» Exercise requirements: Reproduce the listing in full, exactly as written, but without images.

» Data records:

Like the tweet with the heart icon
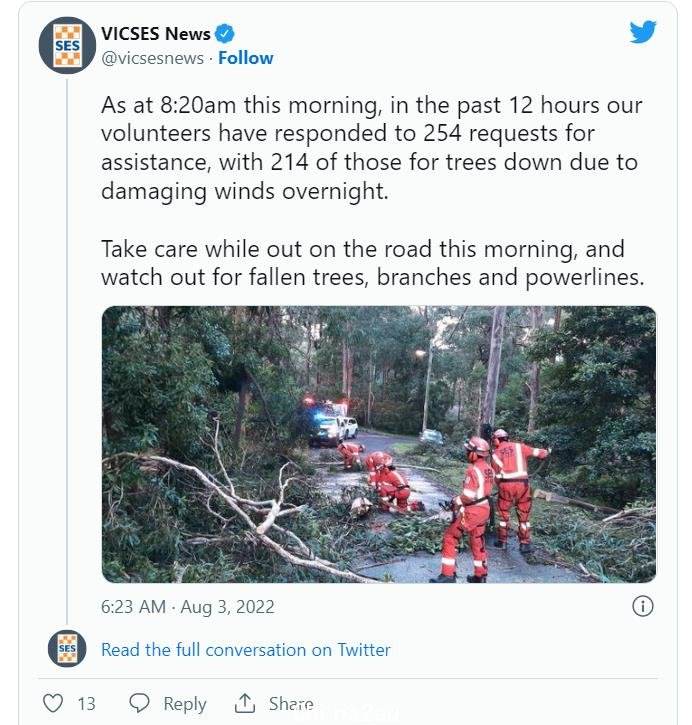pos(53,703)
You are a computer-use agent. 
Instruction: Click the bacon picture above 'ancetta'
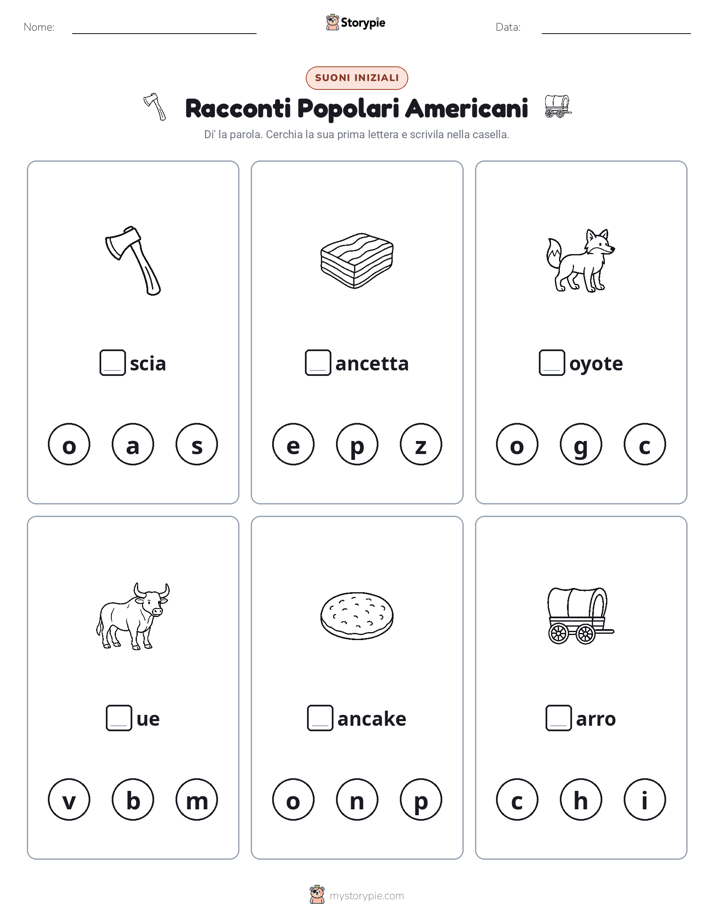pyautogui.click(x=357, y=260)
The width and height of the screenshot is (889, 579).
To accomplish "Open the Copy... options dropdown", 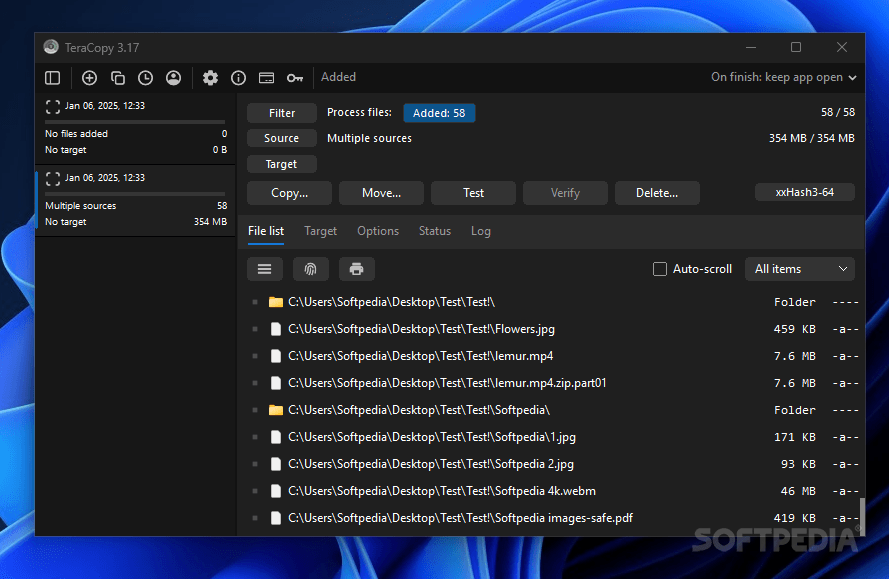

» Solved problem:
Like the tweet with the heart icon
pos(53,703)
You are a computer-use agent. 
Instruction: Click the bacon picture above 'ancetta'
pyautogui.click(x=357, y=260)
The width and height of the screenshot is (889, 579).
To accomplish "Open the Copy... options dropdown", 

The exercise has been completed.